-- Selected excerpt follows --

A branch of artificial intelligence that deals with enabling computers to understand, interpret, and generate human language. NLP techniques allow machines to process and analyze large amounts of text and spoken language, facilitating tasks such as language translation, sentiment analysis, text summarization, and the development of conversational agents like chatbots. [Heinz College, 4]

Related Terms: Tokenization, Part-of-Speech Tagging, Named Entity Recognition, Tokenizer, Token

Neural Network

A computational model inspired by the structure and function of the human brain, consisting of interconnected nodes (neurons) organized in layers. These networks learn to process information by adjusting the strengths (weights) of the connections between neurons based on the input data they receive. Neural networks are a fundamental building block of many machine learning and deep learning algorithms, particularly effective for tasks involving pattern recognition and complex data analysis. [Heinz College, 4]

Related Terms: Neuron, Layer, Activation Function, Deep Learning, Backpropagation, Weight

Open-Source AI Models

AI models whose source code is publicly available, allowing for community contributions, modifications, and use.

Related Terms: Gemma 3

Overfitting

A problem that occurs when an AI model learns the training data too well, including its noise and irrelevant details. An overfit model performs poorly on new, unseen data.

-- Selected excerpt concluded --
-- Given information follows --

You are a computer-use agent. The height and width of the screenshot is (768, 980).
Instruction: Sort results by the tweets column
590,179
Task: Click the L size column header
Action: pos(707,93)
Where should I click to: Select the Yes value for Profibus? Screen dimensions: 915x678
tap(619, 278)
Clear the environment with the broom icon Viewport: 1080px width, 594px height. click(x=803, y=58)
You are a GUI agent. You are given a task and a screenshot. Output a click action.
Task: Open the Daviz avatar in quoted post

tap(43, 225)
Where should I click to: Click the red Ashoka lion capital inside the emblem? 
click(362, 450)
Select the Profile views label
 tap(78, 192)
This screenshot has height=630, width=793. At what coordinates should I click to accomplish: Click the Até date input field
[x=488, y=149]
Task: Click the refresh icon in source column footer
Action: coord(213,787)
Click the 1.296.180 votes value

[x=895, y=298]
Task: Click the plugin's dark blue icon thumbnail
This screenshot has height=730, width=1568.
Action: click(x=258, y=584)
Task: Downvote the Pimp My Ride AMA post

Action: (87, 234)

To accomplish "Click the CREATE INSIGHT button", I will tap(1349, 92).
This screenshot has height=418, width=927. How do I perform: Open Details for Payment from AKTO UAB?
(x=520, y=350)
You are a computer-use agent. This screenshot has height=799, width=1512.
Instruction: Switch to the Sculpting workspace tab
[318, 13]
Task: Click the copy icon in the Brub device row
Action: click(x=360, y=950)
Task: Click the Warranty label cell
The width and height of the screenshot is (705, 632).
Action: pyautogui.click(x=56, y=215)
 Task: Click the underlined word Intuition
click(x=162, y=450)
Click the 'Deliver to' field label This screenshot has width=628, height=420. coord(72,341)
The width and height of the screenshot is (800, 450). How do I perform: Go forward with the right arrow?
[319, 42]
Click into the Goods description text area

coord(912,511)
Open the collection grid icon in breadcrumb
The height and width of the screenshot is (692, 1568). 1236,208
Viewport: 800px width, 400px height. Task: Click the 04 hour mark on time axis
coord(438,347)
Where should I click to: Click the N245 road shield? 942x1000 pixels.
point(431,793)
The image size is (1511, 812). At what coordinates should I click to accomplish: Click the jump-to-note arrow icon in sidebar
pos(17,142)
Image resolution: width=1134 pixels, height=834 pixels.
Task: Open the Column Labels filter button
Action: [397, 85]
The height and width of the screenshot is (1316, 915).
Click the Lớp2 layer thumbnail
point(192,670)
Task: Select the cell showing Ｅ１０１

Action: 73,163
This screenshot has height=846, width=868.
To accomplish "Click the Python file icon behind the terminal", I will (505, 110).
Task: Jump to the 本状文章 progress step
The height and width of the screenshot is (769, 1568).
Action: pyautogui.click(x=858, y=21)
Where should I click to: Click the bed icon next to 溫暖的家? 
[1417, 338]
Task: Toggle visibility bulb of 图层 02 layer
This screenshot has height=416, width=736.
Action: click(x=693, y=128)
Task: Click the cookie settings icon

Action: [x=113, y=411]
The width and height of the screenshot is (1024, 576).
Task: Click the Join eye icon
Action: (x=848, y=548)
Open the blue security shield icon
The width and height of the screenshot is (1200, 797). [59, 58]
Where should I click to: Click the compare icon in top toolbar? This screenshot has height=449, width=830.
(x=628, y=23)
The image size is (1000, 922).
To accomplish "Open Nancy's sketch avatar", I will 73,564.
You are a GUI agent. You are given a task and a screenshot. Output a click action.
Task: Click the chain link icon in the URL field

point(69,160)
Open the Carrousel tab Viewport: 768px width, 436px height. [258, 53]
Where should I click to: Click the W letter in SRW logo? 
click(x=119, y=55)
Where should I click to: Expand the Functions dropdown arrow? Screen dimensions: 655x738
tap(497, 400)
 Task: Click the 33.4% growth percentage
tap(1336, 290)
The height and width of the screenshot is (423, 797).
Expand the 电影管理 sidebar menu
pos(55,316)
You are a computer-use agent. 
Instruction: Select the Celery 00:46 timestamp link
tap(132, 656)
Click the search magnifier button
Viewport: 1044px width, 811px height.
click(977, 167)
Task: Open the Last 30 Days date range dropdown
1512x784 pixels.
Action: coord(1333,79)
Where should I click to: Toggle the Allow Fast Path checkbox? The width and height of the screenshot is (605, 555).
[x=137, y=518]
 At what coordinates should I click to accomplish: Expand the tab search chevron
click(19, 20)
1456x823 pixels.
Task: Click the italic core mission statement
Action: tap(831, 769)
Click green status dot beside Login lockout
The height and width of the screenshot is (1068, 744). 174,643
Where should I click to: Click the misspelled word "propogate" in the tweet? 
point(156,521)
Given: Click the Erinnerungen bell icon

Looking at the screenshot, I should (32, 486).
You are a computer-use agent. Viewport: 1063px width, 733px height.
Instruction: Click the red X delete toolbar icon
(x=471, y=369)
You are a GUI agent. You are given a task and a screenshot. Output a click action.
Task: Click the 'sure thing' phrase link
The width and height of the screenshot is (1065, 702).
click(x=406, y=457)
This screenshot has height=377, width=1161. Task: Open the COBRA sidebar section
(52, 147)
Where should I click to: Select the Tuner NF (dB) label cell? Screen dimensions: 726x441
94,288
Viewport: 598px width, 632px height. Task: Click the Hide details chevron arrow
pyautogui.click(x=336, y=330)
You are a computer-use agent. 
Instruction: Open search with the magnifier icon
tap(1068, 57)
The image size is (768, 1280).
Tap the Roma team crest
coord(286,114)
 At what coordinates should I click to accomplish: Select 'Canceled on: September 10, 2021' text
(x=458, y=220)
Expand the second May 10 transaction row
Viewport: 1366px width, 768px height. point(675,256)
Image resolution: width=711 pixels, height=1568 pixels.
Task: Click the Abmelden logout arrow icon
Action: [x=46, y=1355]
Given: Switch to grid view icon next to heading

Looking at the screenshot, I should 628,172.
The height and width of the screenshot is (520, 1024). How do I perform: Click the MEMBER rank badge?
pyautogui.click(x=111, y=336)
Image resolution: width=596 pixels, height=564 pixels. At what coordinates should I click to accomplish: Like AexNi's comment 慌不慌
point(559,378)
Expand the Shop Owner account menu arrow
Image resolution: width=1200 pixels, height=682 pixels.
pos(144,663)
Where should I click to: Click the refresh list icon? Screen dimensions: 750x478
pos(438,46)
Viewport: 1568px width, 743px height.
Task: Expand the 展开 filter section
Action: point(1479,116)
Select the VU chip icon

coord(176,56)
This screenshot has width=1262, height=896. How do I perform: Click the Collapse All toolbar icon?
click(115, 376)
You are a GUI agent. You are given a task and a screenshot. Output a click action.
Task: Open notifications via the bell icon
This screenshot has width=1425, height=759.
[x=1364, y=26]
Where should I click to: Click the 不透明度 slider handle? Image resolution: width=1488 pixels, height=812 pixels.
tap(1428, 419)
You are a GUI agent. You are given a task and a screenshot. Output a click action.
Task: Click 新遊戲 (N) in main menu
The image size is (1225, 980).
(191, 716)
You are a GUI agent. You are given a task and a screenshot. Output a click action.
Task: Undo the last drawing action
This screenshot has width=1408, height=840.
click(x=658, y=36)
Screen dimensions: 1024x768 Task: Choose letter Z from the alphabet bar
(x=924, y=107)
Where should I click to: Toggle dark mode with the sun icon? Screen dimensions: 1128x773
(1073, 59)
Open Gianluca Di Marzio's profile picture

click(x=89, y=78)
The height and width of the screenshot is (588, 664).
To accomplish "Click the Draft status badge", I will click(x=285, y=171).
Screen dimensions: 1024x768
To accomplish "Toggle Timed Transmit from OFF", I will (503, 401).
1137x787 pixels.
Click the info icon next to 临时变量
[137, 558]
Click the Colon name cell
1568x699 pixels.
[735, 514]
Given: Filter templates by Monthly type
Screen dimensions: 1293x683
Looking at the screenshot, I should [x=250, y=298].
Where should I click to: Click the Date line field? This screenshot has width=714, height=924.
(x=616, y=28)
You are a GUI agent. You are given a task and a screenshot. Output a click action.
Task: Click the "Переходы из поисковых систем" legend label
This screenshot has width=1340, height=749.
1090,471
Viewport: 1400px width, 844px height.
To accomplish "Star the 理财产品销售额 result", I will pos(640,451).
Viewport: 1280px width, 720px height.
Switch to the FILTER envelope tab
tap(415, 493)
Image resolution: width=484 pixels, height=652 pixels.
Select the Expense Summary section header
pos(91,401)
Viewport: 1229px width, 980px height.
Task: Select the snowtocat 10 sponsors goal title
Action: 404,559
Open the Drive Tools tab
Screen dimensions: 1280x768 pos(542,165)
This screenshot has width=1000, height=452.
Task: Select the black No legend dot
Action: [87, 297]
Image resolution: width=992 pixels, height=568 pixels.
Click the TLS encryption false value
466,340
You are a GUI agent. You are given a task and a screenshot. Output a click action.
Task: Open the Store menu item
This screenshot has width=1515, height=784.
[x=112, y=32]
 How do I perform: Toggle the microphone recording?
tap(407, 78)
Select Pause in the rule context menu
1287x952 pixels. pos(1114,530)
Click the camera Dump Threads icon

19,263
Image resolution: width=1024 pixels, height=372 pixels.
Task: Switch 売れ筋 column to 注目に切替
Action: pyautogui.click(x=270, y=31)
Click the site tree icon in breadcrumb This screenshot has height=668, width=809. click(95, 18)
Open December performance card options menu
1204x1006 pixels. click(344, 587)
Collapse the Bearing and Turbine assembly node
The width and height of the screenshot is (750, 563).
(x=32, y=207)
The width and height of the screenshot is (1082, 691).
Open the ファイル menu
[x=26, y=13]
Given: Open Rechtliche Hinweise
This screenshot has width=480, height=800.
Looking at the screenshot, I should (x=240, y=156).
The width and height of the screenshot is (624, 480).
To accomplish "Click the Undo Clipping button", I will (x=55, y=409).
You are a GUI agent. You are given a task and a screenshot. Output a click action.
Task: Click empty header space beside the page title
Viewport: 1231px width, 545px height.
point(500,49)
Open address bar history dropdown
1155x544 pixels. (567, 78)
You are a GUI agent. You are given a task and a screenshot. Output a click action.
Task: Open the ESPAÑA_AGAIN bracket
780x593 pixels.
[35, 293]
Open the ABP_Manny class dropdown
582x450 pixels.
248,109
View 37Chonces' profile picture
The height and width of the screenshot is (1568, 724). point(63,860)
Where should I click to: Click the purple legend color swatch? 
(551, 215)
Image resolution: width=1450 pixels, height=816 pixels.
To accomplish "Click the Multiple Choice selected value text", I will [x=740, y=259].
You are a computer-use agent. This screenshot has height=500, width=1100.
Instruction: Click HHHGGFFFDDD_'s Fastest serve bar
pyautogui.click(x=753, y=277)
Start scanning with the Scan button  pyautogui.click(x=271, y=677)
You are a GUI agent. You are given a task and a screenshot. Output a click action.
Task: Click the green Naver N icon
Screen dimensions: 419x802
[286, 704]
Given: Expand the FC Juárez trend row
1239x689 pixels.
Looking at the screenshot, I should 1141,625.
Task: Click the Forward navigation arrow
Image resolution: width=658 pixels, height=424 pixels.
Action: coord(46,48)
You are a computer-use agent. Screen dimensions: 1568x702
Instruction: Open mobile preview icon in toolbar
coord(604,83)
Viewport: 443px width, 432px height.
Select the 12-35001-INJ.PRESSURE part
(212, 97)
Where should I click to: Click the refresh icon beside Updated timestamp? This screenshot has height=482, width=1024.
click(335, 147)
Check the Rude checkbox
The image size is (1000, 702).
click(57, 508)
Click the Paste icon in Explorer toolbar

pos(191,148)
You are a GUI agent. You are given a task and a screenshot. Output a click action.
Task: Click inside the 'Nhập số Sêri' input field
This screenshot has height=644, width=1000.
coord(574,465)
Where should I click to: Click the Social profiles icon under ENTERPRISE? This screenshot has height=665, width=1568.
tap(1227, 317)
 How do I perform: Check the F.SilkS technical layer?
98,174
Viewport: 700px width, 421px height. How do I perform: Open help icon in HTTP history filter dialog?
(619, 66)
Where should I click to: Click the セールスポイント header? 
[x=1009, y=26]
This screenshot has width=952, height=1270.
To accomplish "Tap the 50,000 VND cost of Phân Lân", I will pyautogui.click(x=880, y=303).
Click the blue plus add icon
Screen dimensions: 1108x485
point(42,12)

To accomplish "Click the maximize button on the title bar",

-- Given information concluded --

## Problem 1
In the AI glossary excerpt, what are the interconnected nodes of a neural network organized in?
## Problem 2
Continue the AI glossary excerpt from its last line.

## Task output 1
They are organized in layers.

## Task output 2
Related Terms: Underfitting, Regularization

Pairwise Model Evaluation

A method of comparing two AI models directly against each other to assess their relative performance on a specific task. Useful for comparing LLMs.

Related Terms: LLM Comparator, Vertex AI Evaluation Service

Parameter

A variable within an AI model that is learned during the training process. The parameters define the model’s behavior.

Related Term: Weight

Pre-trained Model

An AI model that has been trained on a large, general dataset and can be used as a starting point for fine-tuning on a more specific task.

Related Terms: Fine-tuning, Transfer learning

Prompt

The input text or instructions given to an AI model, particularly a large language model, to elicit a specific response or output.

Related Terms: Prompt Engineering, Large Language Model (LLM)

Prompt Engineering

The art and science of crafting effective prompts to get the desired results from AI models, especially large language models. It involves carefully choosing words, phrasing, and context.

Related Terms: Prompt, Large Language Model (LLM)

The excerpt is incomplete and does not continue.